A morte da atriz, na ficção ou nos boatos de internet, virou motivo de vigílias digitais. Petições, hashtags, homenagens. “Ela não pode morrer.” Porque agora ela nos representa. Ela é a mulher que não se desculpa, que não hesita, que não se dobra. Mas qual Brasil é esse que precisa de Odete viva?
A geração da crueldade estética
Segundo a psicóloga Thaís Rangel, a ascensão de Odete em 2025 revela o adoecimento simbólico de uma sociedade esgotada: “A personagem virou referência para um feminino poderoso, mas emocionalmente anestesiado. Ela representa a mulher que não sente culpa, não teme o julgamento, não cede — algo que parece libertador, mas é também a reprodução de uma lógica opressiva com maquiagem de empoderamento.”
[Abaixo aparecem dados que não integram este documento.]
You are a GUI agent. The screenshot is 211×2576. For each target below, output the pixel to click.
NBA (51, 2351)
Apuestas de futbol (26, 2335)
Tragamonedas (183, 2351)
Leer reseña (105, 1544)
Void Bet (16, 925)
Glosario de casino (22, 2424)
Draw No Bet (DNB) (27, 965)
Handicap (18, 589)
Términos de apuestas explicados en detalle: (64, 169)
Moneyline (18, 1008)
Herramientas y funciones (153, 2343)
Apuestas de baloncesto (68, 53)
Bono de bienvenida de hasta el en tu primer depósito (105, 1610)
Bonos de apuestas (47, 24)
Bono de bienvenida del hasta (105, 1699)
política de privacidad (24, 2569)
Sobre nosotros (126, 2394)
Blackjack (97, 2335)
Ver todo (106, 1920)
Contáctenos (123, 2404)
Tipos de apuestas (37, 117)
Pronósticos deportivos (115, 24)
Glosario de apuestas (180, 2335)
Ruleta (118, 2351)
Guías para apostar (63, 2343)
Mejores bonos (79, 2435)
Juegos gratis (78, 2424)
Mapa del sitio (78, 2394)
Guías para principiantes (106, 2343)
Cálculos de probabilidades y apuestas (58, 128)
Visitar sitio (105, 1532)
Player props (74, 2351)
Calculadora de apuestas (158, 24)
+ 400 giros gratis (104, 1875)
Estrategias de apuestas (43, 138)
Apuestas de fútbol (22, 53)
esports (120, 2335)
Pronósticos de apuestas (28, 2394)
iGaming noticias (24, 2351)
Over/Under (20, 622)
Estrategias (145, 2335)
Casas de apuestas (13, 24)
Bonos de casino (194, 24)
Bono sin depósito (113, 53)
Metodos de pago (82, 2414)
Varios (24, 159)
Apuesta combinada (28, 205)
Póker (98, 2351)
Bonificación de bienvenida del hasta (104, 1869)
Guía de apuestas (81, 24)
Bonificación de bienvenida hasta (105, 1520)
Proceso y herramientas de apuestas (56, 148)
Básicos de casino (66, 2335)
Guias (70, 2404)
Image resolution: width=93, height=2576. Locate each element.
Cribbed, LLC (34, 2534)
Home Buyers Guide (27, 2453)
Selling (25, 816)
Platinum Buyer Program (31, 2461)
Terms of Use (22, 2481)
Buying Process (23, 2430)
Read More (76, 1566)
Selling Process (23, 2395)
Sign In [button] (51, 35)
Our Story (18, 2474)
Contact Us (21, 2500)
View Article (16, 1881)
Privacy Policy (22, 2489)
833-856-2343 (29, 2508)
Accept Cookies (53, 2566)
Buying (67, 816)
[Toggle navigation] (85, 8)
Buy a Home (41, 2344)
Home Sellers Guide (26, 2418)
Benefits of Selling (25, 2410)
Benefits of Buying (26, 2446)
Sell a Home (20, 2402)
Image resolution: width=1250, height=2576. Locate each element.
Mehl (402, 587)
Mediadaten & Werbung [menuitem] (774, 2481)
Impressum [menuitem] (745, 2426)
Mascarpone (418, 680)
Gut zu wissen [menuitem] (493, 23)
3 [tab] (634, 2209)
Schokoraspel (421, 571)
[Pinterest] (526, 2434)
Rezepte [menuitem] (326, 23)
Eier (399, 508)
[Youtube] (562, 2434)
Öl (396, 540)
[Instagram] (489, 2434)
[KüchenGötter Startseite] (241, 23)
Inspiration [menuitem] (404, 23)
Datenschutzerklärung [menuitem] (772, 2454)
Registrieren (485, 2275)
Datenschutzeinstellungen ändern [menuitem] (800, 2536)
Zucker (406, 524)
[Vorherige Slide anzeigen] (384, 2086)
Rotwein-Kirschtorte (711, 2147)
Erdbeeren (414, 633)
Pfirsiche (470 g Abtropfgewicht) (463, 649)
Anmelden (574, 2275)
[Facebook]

Odete Roitman tornou-se um produto cultural da era do niilismo elegante. Sua figura é usada para justificar arrogância como inteligência, dominação como força, exclusão como critério. As novas gerações, moldadas pelo cansaço político e pela busca de pertencimento simbólico, passaram a vê-la não como advertência, mas como referência.
Do Brasil constitucional ao Brasil do colapso moral
O Brasil de 1988 lutava para se tornar uma democracia. O de 2025 luta para continuar sendo. Instituições questionadas, Congresso paralisado, redes dominadas por retórica de ódio e manipulação emocional. É nesse terreno fértil que Odete ressurge — não mais como sombra de um passado a ser superado, mas como figura compatível com o presente.
“O que mais assusta não é o retorno da personagem, mas a sua consagração”, analisa o sociólogo Paulo Bernardes. “Estamos normalizando a figura da elite que não precisa mais se esconder. Odete não é exceção. É espelho.”
Do símbolo de rejeição ao modelo de comportamento
Em 1988, a morte de Odete foi uma catarse. Em 2025, sua presença é uma estratégia de marketing. Ela circula em vídeos de coaching, legendas motivacionais, discursos sobre liderança. Seu sarcasmo virou sabedoria. Sua frieza, controle emocional. Sua arrogância, sofisticação.
É preciso perguntar: o que aconteceu conosco?
Por que o Brasil que antes queria enterrar a crueldade, hoje a edita em filtros dourados e exporta como “empoderamento feminino de alto nível”? A resposta talvez esteja no modo como nos cansamos da ética, e como passamos a ver nela um obstáculo — não uma bússola.
Odete é a elite que nunca morreu. Apenas se digitalizou.
Ela já não grita. Ela legenda. Já não manda calar. Ela humilha com afeto. Já não despreza os pobres. Ela “os ensina a vencer”. Ela usa roupas minimalistas, lê Martha Medeiros, conhece Freud e sabe usar o algoritmo.
E nós — seduzidos por sua estética, pela sua inteligência cruel, por sua potência inegável — paramos de combatê-la.
Não foi Odete que mudou. Fomos nós.
Odete Roitman não ressurgiu como heroína. Mas o Brasil de 2025 deixou de saber quem são seus vilões. Ou pior: passou a desejá-los. Se em 1988 ela tombava com três tiros, hoje ela se levanta com três hashtags: #OdeteVive, #ElaVoltou, #RainhaNãoMorre.
Isso não é ficção. É diagnóstico. E diz mais sobre nós do que sobre ela.